In the Women's side 6th seed and defending champion Svetlana Kuznetsova cruised through the first round with a 6–3, 6–1 victory of Sorana Cîrstea. She was joined by 2nd seed Venus Williams, Madrid champion Aravane Rezaï, Nadia Petrova, Flavia Pennetta, Maria Kirilenko and last years Semifinalist Dominika Cibulková. The day featured two upsets. Victoria Azarenka, hindered by an injury and only appeared in the event to have entered to claim the bonus prize money for ending the 2009 season in the top 10, became the first major casualty of the tournament as she was upset by Gisela Dulko. Rome champion María José Martínez Sánchez was also upset by Akgul Amanmuradova.
 Seeds out:
 Men's Singles:  Ernests Gulbis
 Women's Singles:  Victoria Azarenka,  María José Martínez Sánchez
Schedule of Play

Day 2 (24 May)
In the Men's Singles World no. 1 and defending champion Roger Federer cruised past Peter Luczak with a 6–4, 6–1, 6–2 victory. He was joined by Indian Wells champion Ivan Ljubičić, Miami finalist Tomáš Berdych, Stanislas Wawrinka, John Isner and Thomaz Bellucci. While World no. 3 Novak Djokovic, last years semifinalist Fernando González, Gaël Monfils and Victor Hănescu all won in 4. While world no. 4 Andy Murray took on Richard Gasquet and won 4–6, 6–7, 6–4, 6–2, 6–1. 29th seed Spaniard Nicolás Almagro also needed five sets to defeat Robin Haase. The upsets of the day saw Spanish clay courters Feliciano López and Tommy Robredo both fall.

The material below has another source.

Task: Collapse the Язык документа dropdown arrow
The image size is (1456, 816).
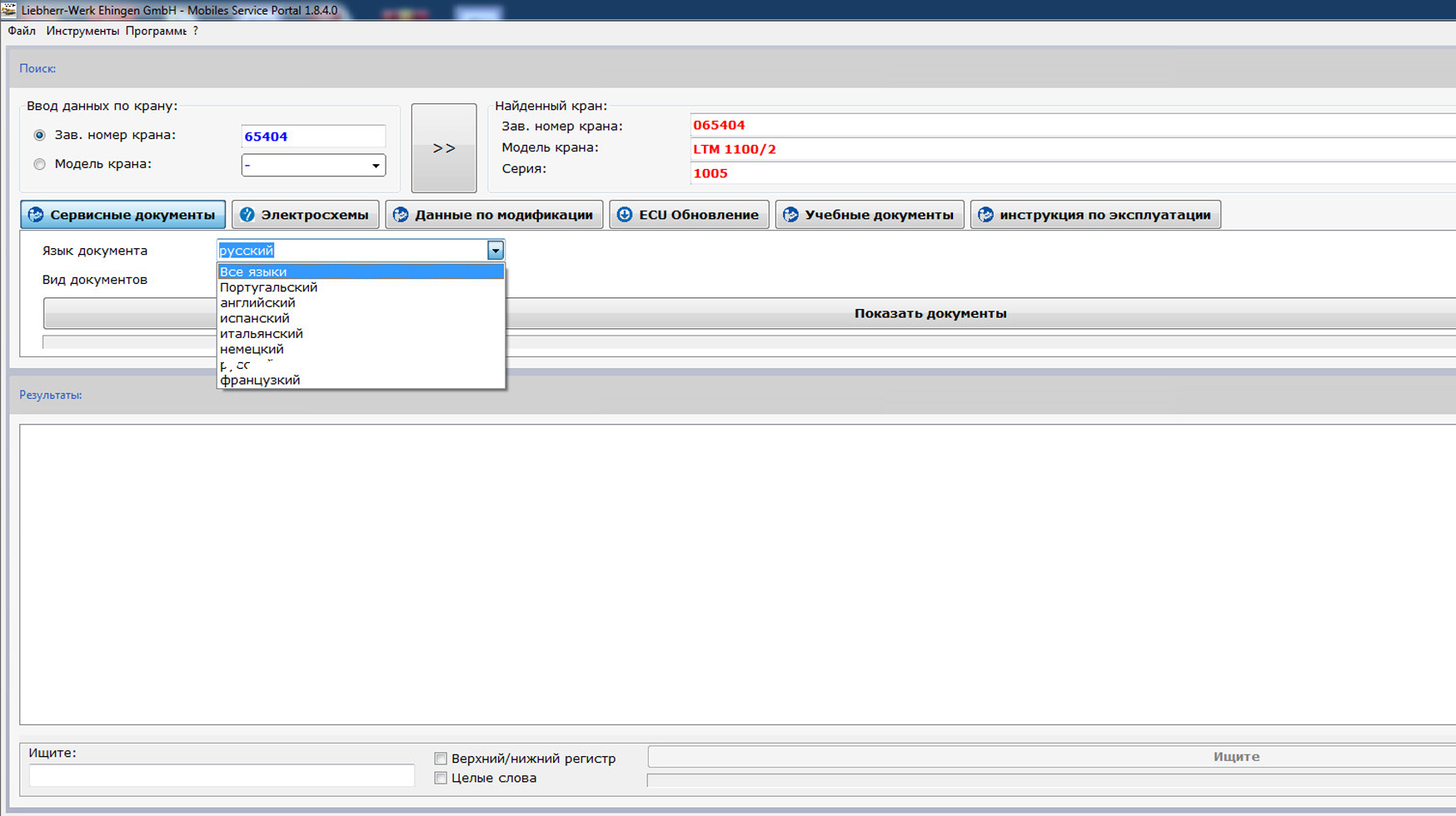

In the Women's draw 6 of the top 8 seeds were in action and all won. The field was led by World no. 1 Serena Williams who beat Stefanie Vögele 7–6, 6–2. She was joined by Caroline Wozniacki, Jelena Janković, Elena Dementieva, Samantha Stosur and Agnieszka Radwańska. Other seeds Li Na, Kateryna Bondarenko, Alisa Kleybanova and Lucie Šafářová who defeated Jelena Dokić all won in straight sets. While Francesca Schiavone and Alona Bondarenko come back from a set down to get to the second round.
 Seeds out:
 Men's Singles:  Feliciano López,  Tommy Robredo
Schedule of Play

Day 3 (25 May)
Day 3 of action was led by 4-time champion and 2nd seed  Rafael Nadal who defeated Gianni Mina 6–2, 6–2, 6–2. Nadal was joined by fellow Spaniards 7th seed Fernando Verdasco, 16th seed Juan Carlos Ferrero, 9th seed David Ferrer and Pere Riba. Other seeds who went through were German Philipp Kohlschreiber, Austrian Jürgen Melzer and former world no. 1 Lleyton Hewitt. While 6th seed Andy Roddick who was playing his first match in clay of the season needed 5 sets to get past Jarkko Nieminen 6–2, 4–6, 4–6, 7–6, 6–3. Upsets were not avoided as two seeds fell in 4. As 18th seed Sam Querrey lost to compatriot Robby Ginepri and 26th seed clay courter Juan Mónaco was upset by Grega Žemlja.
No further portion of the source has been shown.